Si había un pronóstico sencillo de emitir antes del inicio de la actual campaña, era la segura permanencia de los Rangers de Texas en el sótano del sector Oeste de la Liga Americana.
A diferencia del año pasado, ahora no podrían disponer de sus dos mejores toleteros: Mark Teixeira y Sammy Sosa. Y aún cuando Michael Young seguía conectando hits, su producción de jonrones había bajado de 24 a 14 y luego a 9, en los últimos tres años.
Pero lo más grave de Texas era su staff abridor. Kevin Millwood venía de registrar 5.16 en efectividad el año pasado. Vicente Padilla, 5.76; Brandon McCarthy, 4.87; Kason Gabbard, 4.65 y Jason Jennings, 6.45. ¿Qué le parece?
El dueño del club, Tom Hicks, pidió paciencia a sus fanáticos. “Este año quizá no sea fácil, pero seguro que vamos a ser contendores para el 2009”, adelantó.
En The Sporting News se consideró que los Rangers de Nueva York, el equipo de la Liga Nacional de Hocky sobre hielo, tendría mejores opciones que los de Texas de pelear en el Oeste.

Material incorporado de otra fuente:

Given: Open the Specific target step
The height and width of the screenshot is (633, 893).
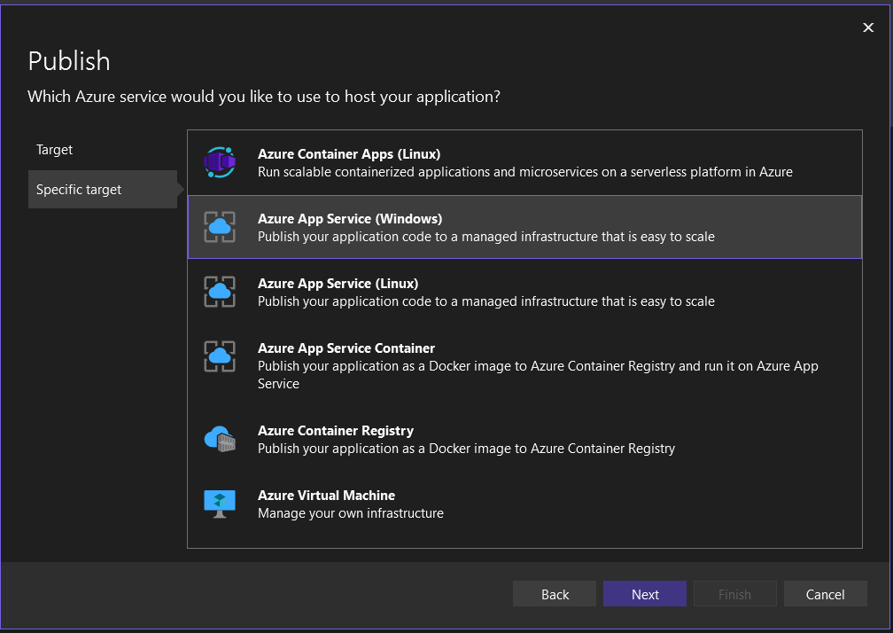Looking at the screenshot, I should pos(79,190).
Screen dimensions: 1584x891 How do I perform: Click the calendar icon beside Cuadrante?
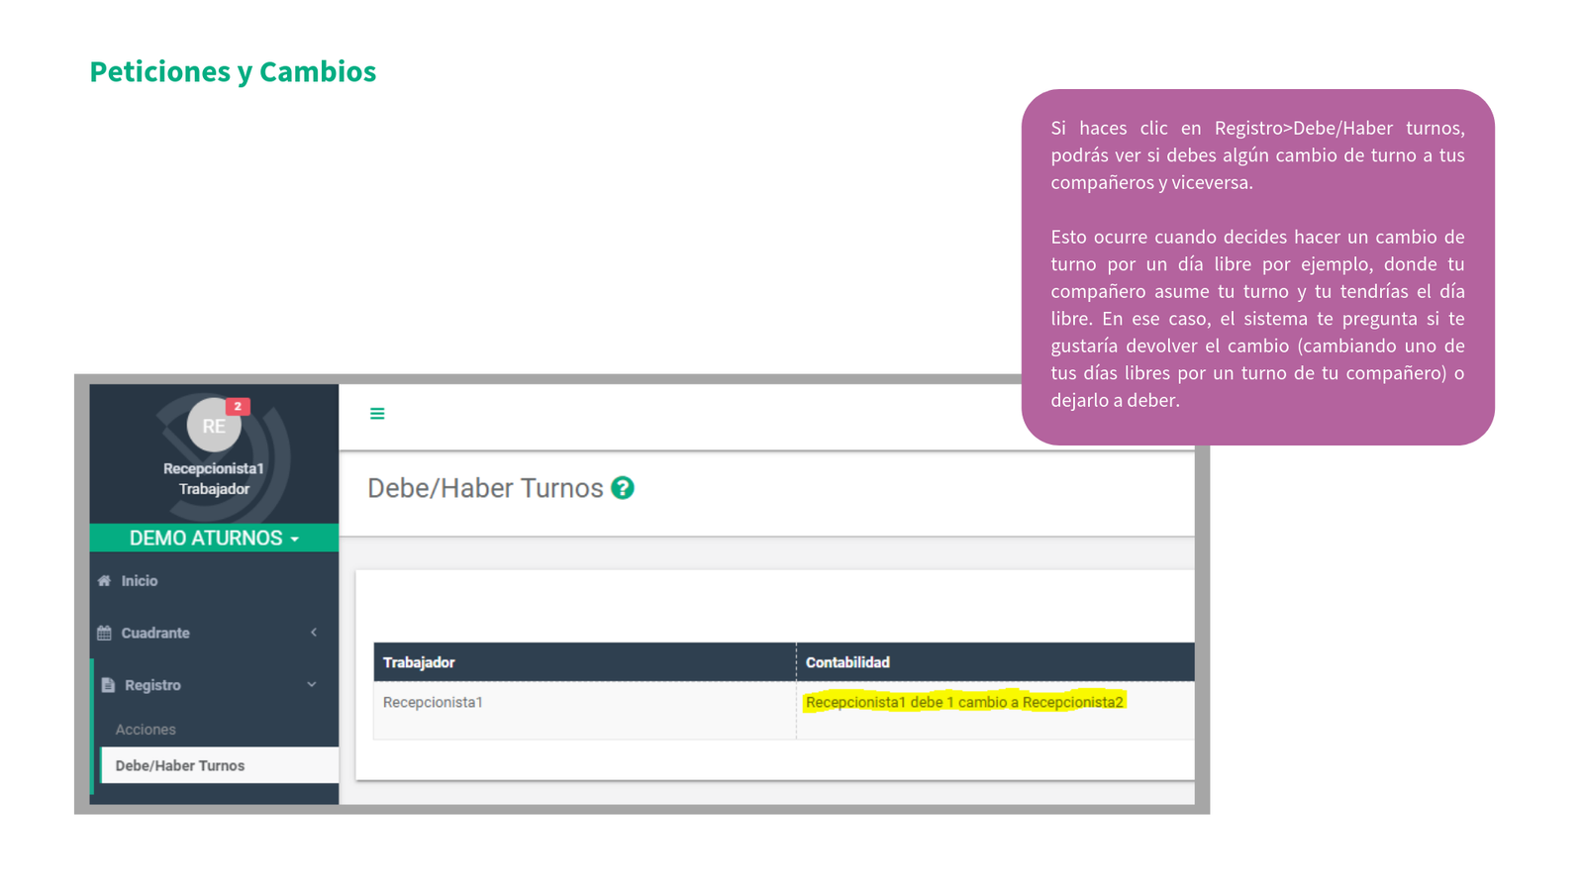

Y en abril se dedicaron a respaldar los vaticinios con hechos. Terminaron el mes con 10-17, en medio de una racha de siete derrotas, que obligó al presidente del equipo, Nolan Ryan, a decir que “necesitamos analizar esta situación”, mientras se le ponía precio a la cabeza de Ron Washington.
A partir de entonces todo ha cambiado. Han ganado nueve de 12 partidos en mayo, mientras se sitúan como sublíderes en bateo (.268) y jonrones (43) en el joven circuito. Y lo mejor, su pitcheo se volvió imbateable. Creció de golpe.
Coleccionó un rosario de 33 ceros, mientras construía tres lechadas en tres días, la mitad de todas las conseguidas el año pasado.
No obstante, lo que más impresiona de estos Rangers ha sido su combatividad. Se les ha visto quitarse de encima desventajas terribles y ante lanzadores calificados. No bajan los brazos y se han adelantado al pronóstico de su dueño.